On a lot of issues (passwords, SQL injection, automated deployments), buyers originally didn't care much about security, but the security community slowly but surely managed to shift norms and get doing the right thing to become normalized. I think that could happen on SSO too, if not for the fact that it's so effective as a price discriminator, which in turn I think makes it less likely to happen absent some kind of regulation. (Developers at small companies might not care, or they might want to do the right thing but be unable to justify it to the boss; meanwhile, SSO is usually a non-negotiable requirement for enterprises. I think that's a bigger factor than apathy or "price sensitivity" (enterprises are often extremely price-sensitive) in why it's such a good discriminator.)
I favor regulation on this, even though it's probably not necessary in every case, simply because I don't see any other way to break this equilibrium.
I also don't want to mandate anything but as an industry we have to find some way to do better on security. Free SSO and 2FA with very strong nudges seems like a good path.
Why isn't SAML SSO mandated (either literally or my convention)?
Practically speaking, as someone who spends all day trying to convince developers to implement SAML SSO, I really wish this were the case :)
I think in practice, software vendors correctly assess that relatively few of their prospective customers actually care.
If many small / price sensitive companies really wanted SAML SSO from their vendors -- if there were really meaningful demand -- I imagine we'd see more pricing plans with SAML SSO bundled into entry level tiers.
As for mandates, this is a challenging ethical question.
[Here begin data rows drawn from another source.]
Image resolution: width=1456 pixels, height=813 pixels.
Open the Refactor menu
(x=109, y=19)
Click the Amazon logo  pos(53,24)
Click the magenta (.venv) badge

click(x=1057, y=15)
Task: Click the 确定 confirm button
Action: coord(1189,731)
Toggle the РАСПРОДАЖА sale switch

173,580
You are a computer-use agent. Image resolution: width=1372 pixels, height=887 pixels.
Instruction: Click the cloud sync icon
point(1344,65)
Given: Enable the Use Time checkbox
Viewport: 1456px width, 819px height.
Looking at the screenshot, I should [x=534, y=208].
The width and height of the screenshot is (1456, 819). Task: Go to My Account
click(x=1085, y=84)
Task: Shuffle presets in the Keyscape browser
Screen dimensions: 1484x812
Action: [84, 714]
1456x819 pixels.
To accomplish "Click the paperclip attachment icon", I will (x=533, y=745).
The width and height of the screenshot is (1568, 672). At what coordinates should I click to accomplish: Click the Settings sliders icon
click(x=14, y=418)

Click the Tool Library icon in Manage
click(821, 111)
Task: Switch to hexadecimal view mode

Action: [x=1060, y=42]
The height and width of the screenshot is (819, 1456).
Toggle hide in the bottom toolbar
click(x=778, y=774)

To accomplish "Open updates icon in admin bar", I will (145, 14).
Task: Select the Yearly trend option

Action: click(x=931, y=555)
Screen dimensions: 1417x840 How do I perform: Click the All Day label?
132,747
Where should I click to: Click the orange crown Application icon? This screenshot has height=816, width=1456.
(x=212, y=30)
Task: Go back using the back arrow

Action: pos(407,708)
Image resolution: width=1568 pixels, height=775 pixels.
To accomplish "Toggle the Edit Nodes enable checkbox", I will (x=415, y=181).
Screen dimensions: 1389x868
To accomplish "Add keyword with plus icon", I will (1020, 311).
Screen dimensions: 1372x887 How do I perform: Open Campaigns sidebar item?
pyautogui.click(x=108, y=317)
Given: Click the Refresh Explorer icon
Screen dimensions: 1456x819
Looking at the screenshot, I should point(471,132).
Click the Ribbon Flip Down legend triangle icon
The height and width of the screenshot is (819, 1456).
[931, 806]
I don't think it's necessarily obvious in all cases that some institution should impose safety regulations upon us.
There's clearly some set of risks we accept, and some set of risks we don't accept. And we all draw the line in different places.
This is pretty obviously true. Not many of us worry about objects randomly falling off buildings. We don't all wear helmets all the time. It's certainly a risk, but do we really care?
I think the revealed preference from many software buyers is basically ... no, they don't care about having the security benefits of SSO.